Every culture and generation has its strengths and weaknesses. Today I met a young couple, both musicians, who had stopped by the shores of Lake Michigan in Chicago, traveling across the country from New York to Colorado. I asked them if I could record a conversation about spiritual beliefs with one of them while the other would operate the video camera, so Dillon agreed to the conversation while Julia ran the camera. The video can be seen here.
In it, like many others of the “millennial” generation, we can see that Dillon generally takes a “wait and see” approach to religion, as in both “show me proof here and now”, and “I’ll just wait and see what happens when I get there”. Since no one can know for sure, he sees tolerance toward the beliefs of others as the reasonable attitude to take, and the strongly-held religious beliefs of older generations to be the reason for much conflict – and much good – in the world.
For a Christian like myself who sees eternity hanging in the balance, this noncommittal attitude can be maddingly frustrating, but on the positive side it makes sharing the Gospel very easy. Dillon said that he has checked out many of the main religions of the world, and this same openness and curiosity made it easy to share the biblical world view, especially in a context where I was able to ask good questions and listen to his beliefs before sharing my own. However, when I used a few of the Ten Commandments to try to help Dillon see the personal nature of his offenses against God, he responded with indifference, saying “I don’t think what we do is that significant in the grand scheme of things.”
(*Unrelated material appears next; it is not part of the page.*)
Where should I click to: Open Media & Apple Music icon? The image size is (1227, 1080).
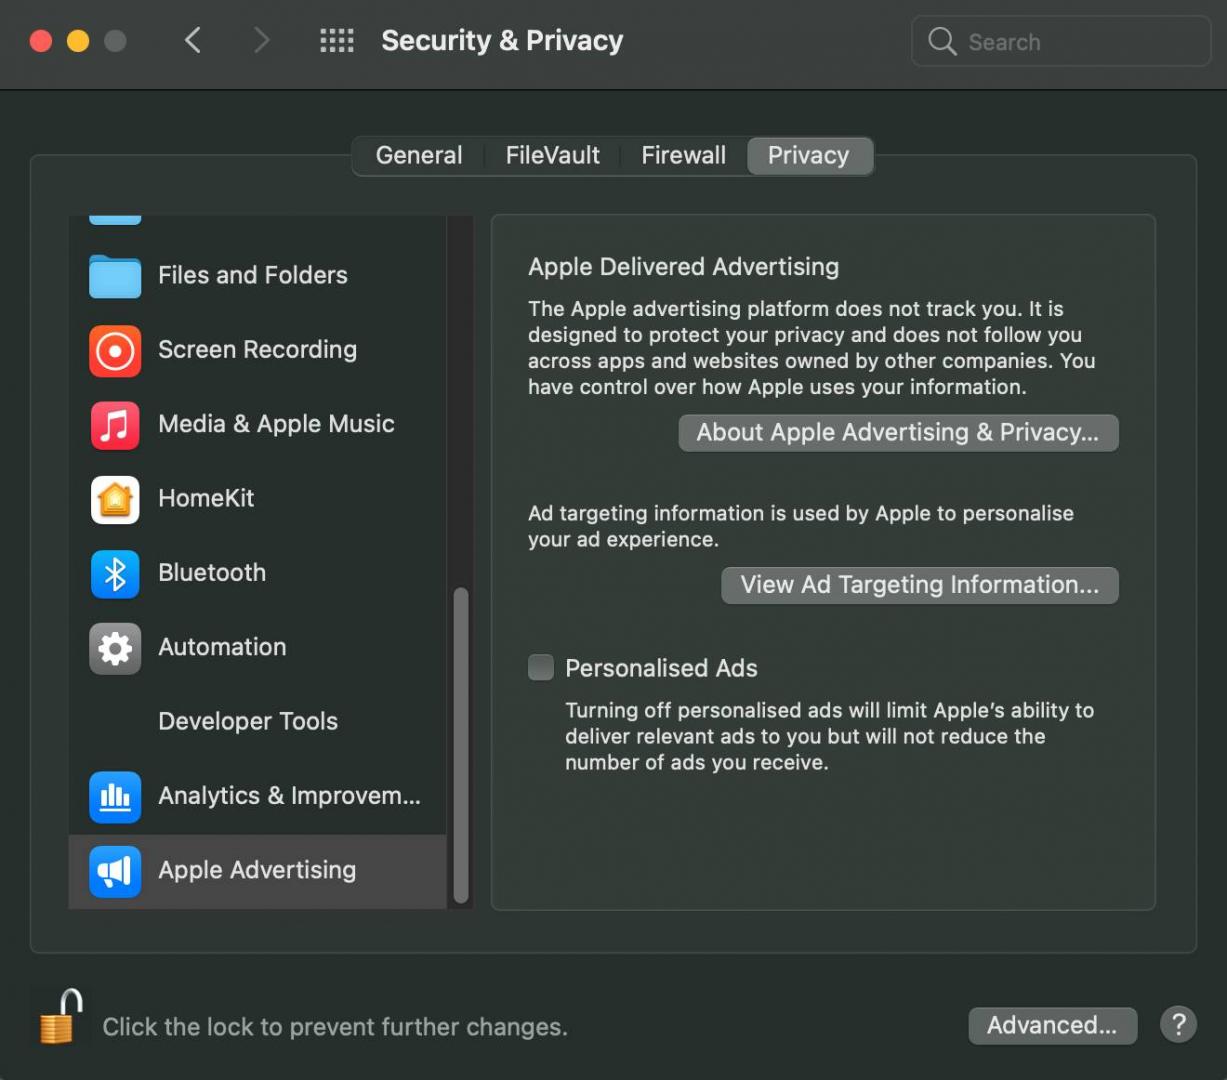[x=115, y=425]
Actually, this isn’t so far from the truth, for it is a God-centered gospel and not a man-centered Gospel that says that God is the central concern of the Bible. It is God who is to be glorified, not man, whether through displaying His love and mercy or through His justice and wrath. I think Dillon is halfway there in getting his eyes off himself. Now he just needs to get his eyes on God. His openness made it easy to share the Gospel, but If we see the work of repentance and faith in others as dependent on our own efforts and ability to be convincing, then talking to people with a non-committal attitude such as Dillon’s would be very frustrating.
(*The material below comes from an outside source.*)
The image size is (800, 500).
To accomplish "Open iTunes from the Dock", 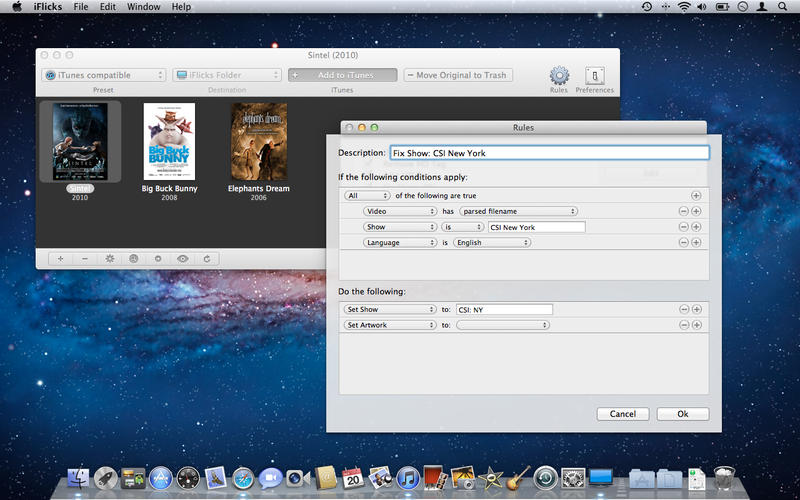I will (407, 477).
However, the work of heart change is the work of the Spirit, not ours. When Nicodemus asked Jesus how he could be “born again”. Jesus responded by saying “You should not be surprised at my saying, ‘You must be born again.’ The wind blows wherever it pleases. You hear its sound, but you cannot tell where it comes from or where it is going. So it is with everyone born of the Spirit.” I don’t know where the Holy Spirit has been in Dillon’s life, and I don’t know where He is going. But I trust that our conversation today was part of the journey.